Figuring out an algorithm to place models on irregular surfaces

tl;dr: Skip to My consideration and My questions.

The goal

I want to write a function that lets me place models on surfaces. The model is placed at a given location with an orientation that aligns with both the orientation of the surface, and the direction that the player (who is placing the model) is facing.

However, a location for a model may be rejected if:

  1. Part of the model clips into the ground or a wall.
  2. Part of the model reaches over a cliff.
  3. The slope of the surface is too steep.

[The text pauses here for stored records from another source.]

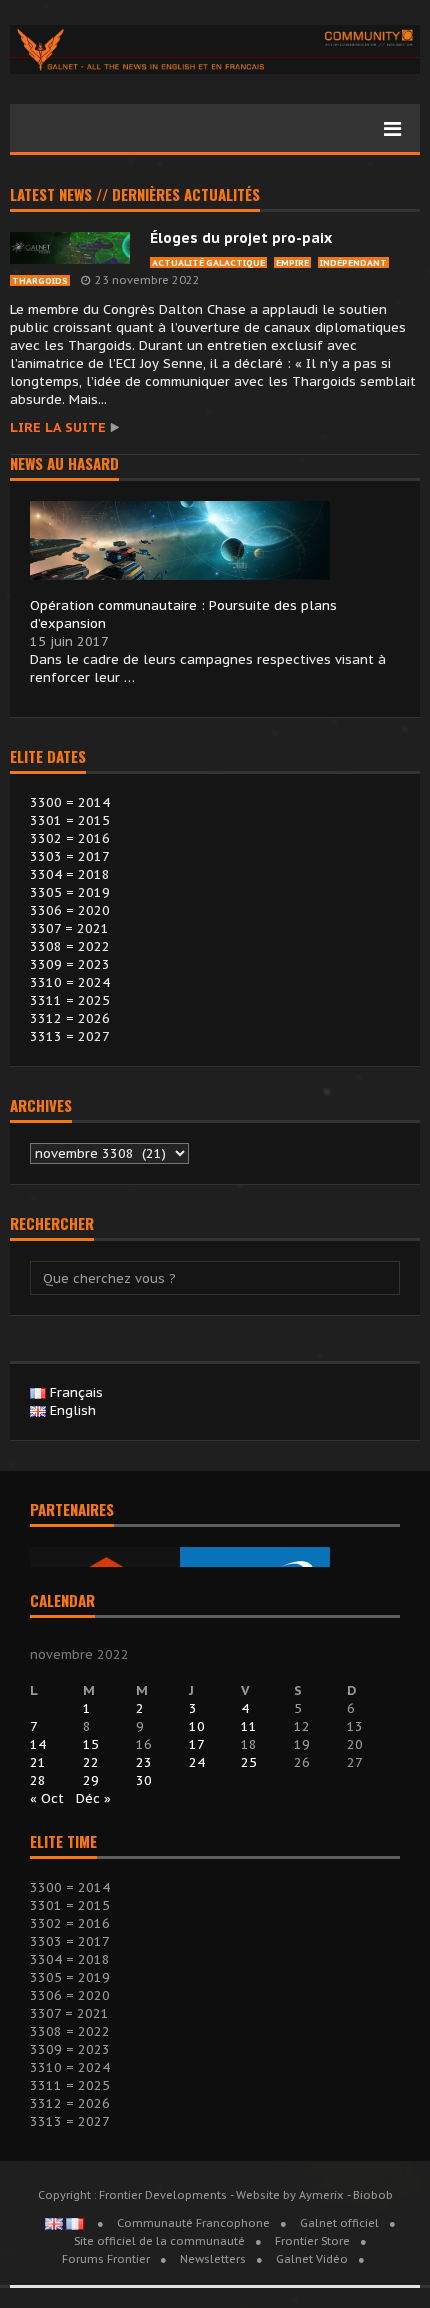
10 (197, 1726)
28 (38, 1780)
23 (144, 1762)
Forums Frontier (106, 2259)
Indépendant (353, 262)
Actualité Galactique (208, 262)
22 (91, 1762)
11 (249, 1726)
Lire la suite (58, 427)
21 (38, 1762)
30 (144, 1780)
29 (91, 1780)
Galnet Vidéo (312, 2259)
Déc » (93, 1798)
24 (197, 1762)
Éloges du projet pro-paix (241, 238)
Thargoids (40, 280)
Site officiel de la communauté (159, 2241)
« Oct (47, 1798)
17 (197, 1744)
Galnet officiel (339, 2223)
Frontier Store (312, 2241)
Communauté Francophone (193, 2223)
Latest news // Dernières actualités (135, 196)
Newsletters (213, 2259)
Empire (292, 262)
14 (38, 1744)
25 (249, 1762)
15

So the following 3 examples should all be rejected:

The situation

The space in which models may be placed contains many surfaces with irregular elevations and orientations. Below is an example of what an irregular surface may look like:

The elevation between the left and right half of this surface differs not too much, but there is a small but very very steep slope right in the middle of it. If I were to place a model that aligns with the surface’s normal right in the middle of that surface, it will be rejected as per condition 1. (Part of the model clips into the ground or a wall)

image

Unfortunately, the space in which models may be placed has many of those locations where a naïve algorithm that aligns a model with the surface’s normal, would lead to rejection. This happens, for example, through little rocks on the surface or stairs that would cause the model to clip into its steps. So using a naïve algorithm that aligns a model with the surface’s normal would lead to bad user experience.

However, a smarter algorithm might detect that the area surrounding the model is on average flat enough to place the model in such a way that it passes all 3 conditions:

image

In this example, the model does not clip into the ground or a wall. It does not reach over a cliff, and it also does not rest on a steep slope. This is the kind of algorithm I would like to write.

My consideration

  1. First I would need to find the location for the model and check if there is enough space. I could do this by casting a ray down vertically (for the location) and 4 other rays diagonally to check if it does not hit a surface too far up or down. Visual representation:

image

  1. If all rays have hit a BasePart, I would construct a new (virtual) plane to place the model on using the 5 positions returned by the 5 rays. Visual representation:

image

  1. Finally, I would check if the slope of this virtual surface is not too steep, and then I would align the model on this virtual surface such that it faces the same direction as the player.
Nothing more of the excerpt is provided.